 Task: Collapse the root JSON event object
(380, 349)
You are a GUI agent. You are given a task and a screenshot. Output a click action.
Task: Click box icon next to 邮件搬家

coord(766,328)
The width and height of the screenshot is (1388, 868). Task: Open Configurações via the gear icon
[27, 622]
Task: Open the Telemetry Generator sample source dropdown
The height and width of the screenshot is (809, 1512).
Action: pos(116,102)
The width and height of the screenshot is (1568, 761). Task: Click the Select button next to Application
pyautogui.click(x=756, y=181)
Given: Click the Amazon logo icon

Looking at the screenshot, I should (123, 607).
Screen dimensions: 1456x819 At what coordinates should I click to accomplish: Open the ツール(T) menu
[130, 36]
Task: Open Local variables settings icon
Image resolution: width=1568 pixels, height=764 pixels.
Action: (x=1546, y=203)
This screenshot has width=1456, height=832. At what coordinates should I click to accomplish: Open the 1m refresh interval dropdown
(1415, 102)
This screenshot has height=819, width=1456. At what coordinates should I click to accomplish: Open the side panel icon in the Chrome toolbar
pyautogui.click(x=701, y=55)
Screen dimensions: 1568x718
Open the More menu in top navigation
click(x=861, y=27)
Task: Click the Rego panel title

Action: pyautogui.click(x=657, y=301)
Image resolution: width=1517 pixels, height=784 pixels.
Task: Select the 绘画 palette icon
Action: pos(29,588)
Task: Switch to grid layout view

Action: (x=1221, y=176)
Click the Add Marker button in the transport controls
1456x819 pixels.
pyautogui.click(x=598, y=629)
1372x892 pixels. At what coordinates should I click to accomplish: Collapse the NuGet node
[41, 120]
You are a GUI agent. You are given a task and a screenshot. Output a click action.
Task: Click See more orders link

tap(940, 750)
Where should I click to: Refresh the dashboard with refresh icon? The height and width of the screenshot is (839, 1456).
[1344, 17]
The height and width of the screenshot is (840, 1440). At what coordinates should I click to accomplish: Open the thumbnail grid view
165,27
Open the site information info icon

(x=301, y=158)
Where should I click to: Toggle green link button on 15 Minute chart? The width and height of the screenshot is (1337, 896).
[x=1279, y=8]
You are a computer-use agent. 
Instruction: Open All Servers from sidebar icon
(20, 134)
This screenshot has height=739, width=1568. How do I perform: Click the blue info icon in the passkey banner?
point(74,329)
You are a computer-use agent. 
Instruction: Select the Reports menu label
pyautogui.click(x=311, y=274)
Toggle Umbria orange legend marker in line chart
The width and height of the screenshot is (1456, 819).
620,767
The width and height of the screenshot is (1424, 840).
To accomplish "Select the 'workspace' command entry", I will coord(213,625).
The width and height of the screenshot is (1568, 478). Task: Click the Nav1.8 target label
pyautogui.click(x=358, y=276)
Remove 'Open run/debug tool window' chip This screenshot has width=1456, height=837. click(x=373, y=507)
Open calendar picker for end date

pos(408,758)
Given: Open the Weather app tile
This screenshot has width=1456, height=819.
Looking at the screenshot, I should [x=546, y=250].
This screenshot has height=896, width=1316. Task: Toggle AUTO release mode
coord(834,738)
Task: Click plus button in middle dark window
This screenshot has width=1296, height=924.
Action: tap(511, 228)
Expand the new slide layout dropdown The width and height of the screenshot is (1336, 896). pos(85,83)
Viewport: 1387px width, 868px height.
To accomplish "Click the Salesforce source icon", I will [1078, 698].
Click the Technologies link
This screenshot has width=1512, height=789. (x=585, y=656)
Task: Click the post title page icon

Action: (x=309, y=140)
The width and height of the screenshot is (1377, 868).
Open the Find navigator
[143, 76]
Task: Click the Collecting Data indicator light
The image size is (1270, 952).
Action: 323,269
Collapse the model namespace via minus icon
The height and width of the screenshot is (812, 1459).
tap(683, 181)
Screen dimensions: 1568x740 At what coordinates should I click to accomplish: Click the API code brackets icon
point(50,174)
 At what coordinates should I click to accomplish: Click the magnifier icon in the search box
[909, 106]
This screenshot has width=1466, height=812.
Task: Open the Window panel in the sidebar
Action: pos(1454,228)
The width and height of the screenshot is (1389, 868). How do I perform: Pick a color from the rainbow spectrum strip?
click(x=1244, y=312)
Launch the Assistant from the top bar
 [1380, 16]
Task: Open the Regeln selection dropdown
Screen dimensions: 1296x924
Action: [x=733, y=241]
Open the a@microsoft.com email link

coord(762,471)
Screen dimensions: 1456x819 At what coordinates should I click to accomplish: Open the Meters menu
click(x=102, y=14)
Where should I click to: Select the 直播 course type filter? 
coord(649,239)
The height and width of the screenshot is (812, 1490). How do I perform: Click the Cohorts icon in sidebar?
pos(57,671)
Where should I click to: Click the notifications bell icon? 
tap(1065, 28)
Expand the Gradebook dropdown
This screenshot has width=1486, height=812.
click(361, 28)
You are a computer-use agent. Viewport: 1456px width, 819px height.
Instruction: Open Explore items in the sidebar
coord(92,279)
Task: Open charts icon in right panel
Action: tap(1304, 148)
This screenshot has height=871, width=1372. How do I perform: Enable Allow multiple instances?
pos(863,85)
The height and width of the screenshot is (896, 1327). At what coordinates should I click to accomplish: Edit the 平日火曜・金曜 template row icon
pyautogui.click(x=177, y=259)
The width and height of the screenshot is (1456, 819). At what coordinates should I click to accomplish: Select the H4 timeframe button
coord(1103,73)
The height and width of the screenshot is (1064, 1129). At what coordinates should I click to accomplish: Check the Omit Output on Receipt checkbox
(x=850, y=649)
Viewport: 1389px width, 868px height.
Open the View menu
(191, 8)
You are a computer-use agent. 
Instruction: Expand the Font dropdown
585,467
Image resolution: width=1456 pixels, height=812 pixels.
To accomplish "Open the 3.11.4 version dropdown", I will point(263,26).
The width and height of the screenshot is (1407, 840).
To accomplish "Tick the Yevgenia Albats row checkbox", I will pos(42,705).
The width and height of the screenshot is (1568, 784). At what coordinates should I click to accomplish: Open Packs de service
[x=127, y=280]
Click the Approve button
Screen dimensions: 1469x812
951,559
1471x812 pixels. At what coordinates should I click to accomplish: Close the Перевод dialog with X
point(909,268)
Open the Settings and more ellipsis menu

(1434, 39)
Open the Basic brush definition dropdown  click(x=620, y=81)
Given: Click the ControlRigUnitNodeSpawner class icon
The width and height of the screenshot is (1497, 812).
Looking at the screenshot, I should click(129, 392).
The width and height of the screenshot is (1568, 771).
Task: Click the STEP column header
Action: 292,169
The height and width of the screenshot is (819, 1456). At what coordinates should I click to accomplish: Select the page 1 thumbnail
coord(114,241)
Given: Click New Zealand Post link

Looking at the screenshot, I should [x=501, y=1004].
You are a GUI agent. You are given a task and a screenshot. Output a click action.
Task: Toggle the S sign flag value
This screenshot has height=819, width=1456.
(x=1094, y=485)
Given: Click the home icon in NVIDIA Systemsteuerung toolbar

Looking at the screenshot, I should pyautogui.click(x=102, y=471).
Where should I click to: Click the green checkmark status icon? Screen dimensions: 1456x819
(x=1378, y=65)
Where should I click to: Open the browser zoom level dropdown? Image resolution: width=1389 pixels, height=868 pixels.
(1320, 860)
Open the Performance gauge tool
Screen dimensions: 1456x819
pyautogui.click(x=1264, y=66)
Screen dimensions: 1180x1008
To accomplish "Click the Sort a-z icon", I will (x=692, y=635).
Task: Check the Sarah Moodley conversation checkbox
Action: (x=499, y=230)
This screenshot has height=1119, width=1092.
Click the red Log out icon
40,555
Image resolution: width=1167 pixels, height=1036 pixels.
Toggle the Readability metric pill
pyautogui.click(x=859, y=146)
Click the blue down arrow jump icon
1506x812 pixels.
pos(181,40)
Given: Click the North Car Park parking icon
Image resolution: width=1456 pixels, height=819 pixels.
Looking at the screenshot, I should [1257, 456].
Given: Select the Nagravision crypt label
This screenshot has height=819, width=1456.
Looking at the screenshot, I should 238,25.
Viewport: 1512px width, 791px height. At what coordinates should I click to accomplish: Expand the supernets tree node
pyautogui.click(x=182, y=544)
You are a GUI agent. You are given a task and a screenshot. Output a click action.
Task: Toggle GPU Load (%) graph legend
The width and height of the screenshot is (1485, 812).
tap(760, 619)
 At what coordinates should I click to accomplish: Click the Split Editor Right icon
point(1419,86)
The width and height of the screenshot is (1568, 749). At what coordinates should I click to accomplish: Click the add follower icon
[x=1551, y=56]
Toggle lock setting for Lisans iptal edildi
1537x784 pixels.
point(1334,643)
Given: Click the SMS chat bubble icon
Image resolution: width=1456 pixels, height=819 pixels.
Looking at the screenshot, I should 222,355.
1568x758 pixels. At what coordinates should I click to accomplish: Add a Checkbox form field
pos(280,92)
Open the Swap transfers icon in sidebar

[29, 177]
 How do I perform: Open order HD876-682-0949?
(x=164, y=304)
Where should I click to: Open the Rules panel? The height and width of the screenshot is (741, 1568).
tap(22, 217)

----------

Copy every line of the listing that contains the word "source".

### Answer box
Task: Open the Telemetry Generator sample source dropdown
To accomplish "Click the Salesforce source icon", I will [1078, 698].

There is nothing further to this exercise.